Em termos pessoais, consegui ganhar confiança em mim. Consegui afastar algumas pessoas que me faziam mal, pela forma de pensar ou pela mesquinhez. Vivo de forma mais tranquila, mais leve. Sei também o que posso esperar dos que me rodeiam e dos que seleccionei para ficarem na minha vida e fazerem parte dela.

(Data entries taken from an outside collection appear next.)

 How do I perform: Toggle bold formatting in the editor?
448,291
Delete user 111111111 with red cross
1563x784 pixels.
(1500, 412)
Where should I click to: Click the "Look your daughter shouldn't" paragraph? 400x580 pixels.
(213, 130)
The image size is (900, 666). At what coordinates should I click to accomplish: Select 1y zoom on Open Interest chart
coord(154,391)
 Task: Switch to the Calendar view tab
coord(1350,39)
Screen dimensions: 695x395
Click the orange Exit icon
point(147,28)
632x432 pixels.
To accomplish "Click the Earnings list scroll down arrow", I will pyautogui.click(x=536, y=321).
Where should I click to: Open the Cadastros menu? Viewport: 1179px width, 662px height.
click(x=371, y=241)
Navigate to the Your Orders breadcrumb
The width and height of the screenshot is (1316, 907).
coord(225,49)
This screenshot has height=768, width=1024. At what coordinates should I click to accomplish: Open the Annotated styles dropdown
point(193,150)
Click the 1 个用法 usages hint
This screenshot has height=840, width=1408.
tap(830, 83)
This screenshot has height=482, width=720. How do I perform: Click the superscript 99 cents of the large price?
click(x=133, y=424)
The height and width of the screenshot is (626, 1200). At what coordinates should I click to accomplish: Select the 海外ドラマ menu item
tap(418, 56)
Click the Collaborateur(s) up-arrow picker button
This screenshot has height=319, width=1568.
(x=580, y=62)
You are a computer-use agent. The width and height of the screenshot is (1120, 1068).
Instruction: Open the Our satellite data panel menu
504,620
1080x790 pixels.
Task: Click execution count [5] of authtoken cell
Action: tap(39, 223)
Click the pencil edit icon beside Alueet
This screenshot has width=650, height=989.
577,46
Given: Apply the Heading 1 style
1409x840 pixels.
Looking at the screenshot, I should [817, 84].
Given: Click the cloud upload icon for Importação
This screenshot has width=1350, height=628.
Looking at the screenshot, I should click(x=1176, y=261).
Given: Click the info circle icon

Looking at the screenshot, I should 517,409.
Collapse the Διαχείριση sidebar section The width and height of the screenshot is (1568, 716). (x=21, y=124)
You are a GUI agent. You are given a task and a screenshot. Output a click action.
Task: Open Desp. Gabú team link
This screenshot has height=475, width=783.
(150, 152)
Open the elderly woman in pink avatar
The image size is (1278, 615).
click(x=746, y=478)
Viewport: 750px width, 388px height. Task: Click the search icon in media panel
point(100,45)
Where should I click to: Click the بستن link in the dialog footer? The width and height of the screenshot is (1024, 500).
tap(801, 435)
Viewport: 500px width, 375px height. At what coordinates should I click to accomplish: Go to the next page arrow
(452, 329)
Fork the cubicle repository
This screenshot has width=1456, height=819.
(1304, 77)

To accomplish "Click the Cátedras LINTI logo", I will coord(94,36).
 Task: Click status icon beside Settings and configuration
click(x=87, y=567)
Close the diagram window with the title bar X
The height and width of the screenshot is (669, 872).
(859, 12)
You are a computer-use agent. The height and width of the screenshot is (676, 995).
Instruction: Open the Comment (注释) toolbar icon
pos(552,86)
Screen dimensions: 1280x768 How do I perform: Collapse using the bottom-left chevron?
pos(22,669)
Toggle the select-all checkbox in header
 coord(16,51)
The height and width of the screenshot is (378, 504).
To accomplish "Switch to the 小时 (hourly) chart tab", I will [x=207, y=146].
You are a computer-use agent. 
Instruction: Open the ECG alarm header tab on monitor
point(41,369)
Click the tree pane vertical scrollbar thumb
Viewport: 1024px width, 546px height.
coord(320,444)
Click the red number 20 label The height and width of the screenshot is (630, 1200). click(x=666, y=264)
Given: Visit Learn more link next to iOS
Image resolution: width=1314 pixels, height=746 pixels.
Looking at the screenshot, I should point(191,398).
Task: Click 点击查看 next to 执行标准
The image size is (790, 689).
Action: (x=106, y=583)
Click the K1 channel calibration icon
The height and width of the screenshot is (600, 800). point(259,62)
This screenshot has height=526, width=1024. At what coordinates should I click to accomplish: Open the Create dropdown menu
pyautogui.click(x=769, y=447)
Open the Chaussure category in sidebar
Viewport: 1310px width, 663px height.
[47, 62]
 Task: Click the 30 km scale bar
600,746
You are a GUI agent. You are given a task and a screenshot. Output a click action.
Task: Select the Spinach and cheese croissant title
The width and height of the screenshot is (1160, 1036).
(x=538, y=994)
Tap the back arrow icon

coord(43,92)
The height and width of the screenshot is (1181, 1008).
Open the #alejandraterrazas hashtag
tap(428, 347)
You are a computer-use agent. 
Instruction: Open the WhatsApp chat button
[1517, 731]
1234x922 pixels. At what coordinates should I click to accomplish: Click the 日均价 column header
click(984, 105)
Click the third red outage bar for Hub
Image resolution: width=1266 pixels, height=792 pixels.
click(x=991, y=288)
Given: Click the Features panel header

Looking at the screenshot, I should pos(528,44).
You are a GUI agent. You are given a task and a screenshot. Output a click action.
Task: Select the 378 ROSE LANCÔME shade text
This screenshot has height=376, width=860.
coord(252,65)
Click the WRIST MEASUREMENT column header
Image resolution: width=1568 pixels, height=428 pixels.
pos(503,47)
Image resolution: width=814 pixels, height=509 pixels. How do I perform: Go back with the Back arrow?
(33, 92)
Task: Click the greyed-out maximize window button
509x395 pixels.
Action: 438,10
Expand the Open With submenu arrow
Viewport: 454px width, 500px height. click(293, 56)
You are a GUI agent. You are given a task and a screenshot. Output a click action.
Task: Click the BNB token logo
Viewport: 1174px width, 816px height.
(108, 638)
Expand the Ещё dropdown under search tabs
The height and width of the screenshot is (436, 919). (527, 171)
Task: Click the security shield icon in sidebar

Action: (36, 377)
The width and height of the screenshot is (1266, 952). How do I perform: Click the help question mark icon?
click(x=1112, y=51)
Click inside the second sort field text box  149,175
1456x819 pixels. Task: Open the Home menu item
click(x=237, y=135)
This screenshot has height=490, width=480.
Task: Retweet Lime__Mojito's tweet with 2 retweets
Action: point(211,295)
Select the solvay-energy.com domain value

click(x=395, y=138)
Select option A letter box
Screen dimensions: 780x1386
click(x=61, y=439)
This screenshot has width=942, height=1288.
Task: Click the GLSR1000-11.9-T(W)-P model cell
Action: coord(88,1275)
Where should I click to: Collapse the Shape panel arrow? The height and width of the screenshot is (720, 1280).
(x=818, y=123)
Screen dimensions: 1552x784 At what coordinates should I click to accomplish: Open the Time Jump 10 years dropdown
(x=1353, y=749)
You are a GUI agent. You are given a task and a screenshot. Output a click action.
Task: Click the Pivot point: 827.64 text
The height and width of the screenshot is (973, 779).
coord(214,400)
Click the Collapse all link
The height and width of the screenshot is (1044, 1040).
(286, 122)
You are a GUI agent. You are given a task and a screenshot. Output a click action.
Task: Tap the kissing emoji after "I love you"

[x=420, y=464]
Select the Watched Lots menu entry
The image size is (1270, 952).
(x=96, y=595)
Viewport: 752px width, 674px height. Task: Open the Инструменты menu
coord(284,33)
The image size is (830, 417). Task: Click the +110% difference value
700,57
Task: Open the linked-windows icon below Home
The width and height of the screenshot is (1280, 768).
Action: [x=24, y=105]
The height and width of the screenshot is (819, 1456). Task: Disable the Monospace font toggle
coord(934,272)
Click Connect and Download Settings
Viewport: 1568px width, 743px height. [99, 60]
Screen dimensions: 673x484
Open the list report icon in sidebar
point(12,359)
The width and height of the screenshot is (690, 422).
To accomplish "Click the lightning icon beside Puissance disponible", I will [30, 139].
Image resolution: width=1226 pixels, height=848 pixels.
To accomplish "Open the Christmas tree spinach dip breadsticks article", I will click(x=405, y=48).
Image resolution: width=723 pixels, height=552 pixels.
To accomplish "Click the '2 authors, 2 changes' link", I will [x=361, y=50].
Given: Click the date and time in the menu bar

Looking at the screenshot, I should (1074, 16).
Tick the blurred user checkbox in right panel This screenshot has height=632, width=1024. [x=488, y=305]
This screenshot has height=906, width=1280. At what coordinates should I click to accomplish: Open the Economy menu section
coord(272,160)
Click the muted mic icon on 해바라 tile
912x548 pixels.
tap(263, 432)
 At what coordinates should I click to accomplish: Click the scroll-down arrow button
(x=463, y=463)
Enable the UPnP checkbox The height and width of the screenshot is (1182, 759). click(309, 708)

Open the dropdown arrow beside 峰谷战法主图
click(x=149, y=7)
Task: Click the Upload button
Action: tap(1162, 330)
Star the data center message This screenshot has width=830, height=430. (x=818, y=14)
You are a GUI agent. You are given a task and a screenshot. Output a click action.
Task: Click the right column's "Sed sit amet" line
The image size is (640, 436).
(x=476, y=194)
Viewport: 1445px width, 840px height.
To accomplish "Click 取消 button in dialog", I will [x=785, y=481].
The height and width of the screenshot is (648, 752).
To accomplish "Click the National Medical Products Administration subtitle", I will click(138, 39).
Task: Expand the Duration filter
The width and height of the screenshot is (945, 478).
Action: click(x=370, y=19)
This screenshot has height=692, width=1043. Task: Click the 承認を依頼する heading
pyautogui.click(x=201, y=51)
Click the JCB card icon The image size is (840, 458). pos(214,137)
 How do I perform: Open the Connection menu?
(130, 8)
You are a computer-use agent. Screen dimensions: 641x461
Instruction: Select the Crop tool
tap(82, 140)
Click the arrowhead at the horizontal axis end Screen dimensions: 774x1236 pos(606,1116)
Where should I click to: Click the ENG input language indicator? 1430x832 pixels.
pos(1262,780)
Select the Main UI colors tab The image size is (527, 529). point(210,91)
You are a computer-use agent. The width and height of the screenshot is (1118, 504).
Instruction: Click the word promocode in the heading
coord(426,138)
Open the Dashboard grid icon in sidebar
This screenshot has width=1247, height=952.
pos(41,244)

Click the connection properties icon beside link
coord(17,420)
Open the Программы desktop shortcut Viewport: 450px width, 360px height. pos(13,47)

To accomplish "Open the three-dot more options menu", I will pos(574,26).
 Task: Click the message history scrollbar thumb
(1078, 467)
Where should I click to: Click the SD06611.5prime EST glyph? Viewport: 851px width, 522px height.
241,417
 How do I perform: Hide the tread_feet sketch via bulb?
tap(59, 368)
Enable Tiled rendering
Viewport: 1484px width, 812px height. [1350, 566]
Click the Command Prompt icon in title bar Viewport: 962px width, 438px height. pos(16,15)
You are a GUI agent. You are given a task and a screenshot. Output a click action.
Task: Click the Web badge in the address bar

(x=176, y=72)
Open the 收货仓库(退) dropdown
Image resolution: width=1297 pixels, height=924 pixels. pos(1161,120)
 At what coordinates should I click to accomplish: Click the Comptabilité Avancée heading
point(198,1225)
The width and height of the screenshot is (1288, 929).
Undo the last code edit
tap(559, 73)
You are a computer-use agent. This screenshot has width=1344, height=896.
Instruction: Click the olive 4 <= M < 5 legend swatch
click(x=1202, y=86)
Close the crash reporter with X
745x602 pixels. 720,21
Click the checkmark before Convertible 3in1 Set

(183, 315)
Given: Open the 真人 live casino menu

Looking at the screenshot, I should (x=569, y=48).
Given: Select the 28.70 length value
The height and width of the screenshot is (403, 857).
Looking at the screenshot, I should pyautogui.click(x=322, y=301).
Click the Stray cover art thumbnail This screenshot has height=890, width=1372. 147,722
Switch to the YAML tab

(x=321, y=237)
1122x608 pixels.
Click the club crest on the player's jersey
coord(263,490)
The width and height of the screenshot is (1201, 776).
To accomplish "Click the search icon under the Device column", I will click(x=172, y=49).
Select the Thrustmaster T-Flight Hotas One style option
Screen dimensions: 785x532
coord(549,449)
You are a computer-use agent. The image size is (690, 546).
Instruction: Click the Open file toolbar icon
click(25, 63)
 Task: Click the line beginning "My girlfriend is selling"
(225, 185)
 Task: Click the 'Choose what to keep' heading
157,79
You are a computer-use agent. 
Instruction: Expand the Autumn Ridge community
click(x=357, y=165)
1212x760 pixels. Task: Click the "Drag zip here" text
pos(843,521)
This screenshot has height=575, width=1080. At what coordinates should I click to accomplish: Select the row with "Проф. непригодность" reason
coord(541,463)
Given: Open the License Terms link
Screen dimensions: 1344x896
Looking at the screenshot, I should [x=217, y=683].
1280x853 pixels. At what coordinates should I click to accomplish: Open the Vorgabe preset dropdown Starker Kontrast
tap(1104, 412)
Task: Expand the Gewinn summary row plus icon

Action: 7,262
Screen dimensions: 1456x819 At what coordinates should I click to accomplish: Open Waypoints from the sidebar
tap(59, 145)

Há algumas surpresas menos agradáveis, de quando em vez, mas não esperar demais ajuda muito. Consegui arranjar o meu canto. A esse nível, há alguns planos pessoais ainda por concretizar. O tempo de crise que se vive não ajuda muito. Mas, hei-de conseguir concretizá-los, custe o que custar. Porque sei o que quero e raramente desisto antes de conseguir alcançar os meus objectivos, por muito que tenha que lutar.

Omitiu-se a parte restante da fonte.